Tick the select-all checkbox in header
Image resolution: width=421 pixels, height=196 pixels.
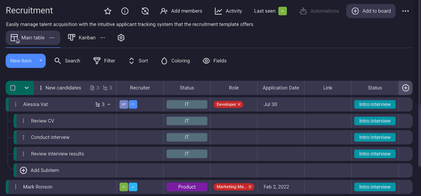[x=13, y=88]
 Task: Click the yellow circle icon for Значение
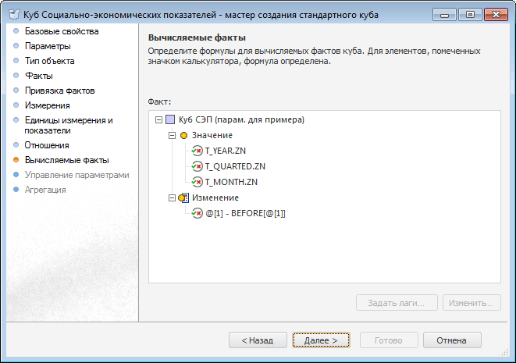click(x=183, y=136)
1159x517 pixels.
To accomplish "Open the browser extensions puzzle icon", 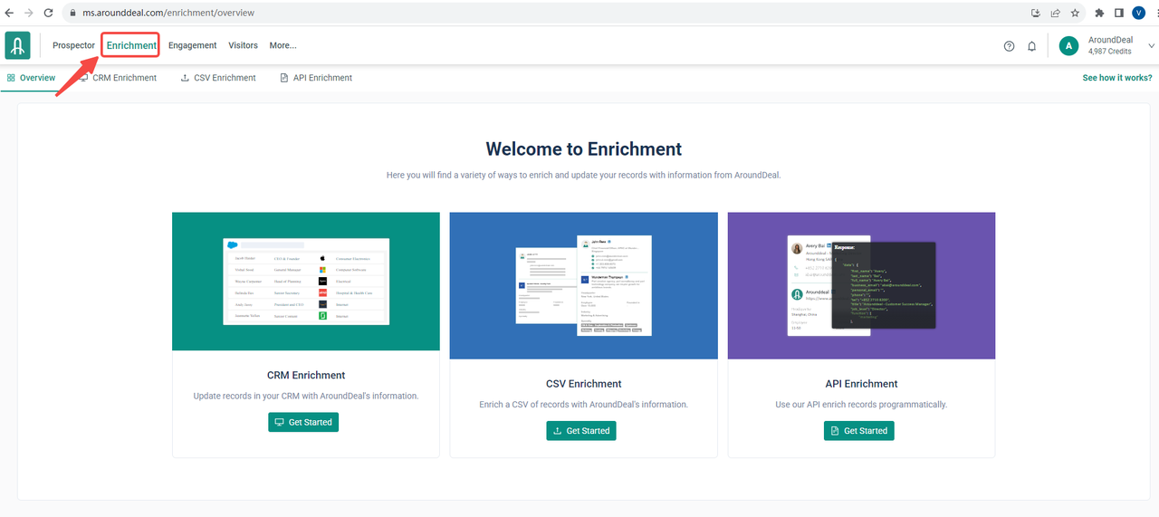I will coord(1099,13).
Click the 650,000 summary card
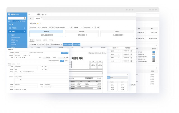The image size is (179, 113). pos(82,34)
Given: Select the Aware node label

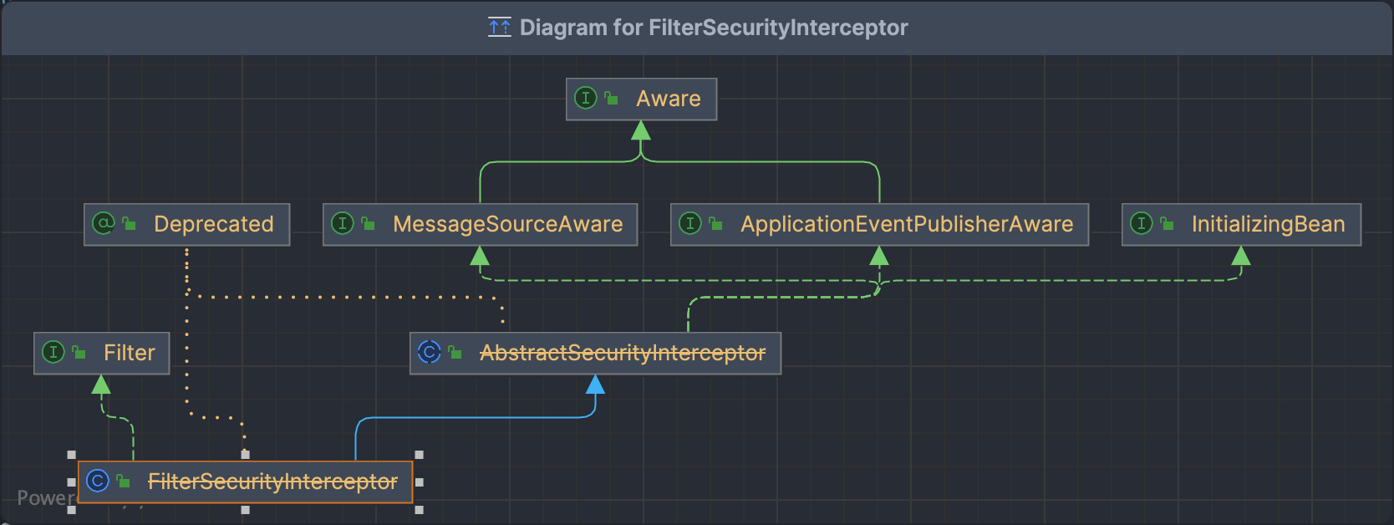Looking at the screenshot, I should pos(669,99).
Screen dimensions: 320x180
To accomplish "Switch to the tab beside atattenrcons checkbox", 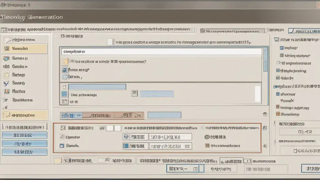I will (232, 161).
○ ○ ○ ○ ○ ○ ○
- _Exercise goal_:
Transcribe exactly, with no pictures, the lines running from the first line of the material through the line holding "1159x517 pixels.".

- _Reply to the exercise_:
Tick the select-all checkbox in header
Image resolution: width=421 pixels, height=196 pixels.
[x=13, y=88]
 Task: Click the yellow circle icon for Значение
click(x=183, y=136)
1159x517 pixels.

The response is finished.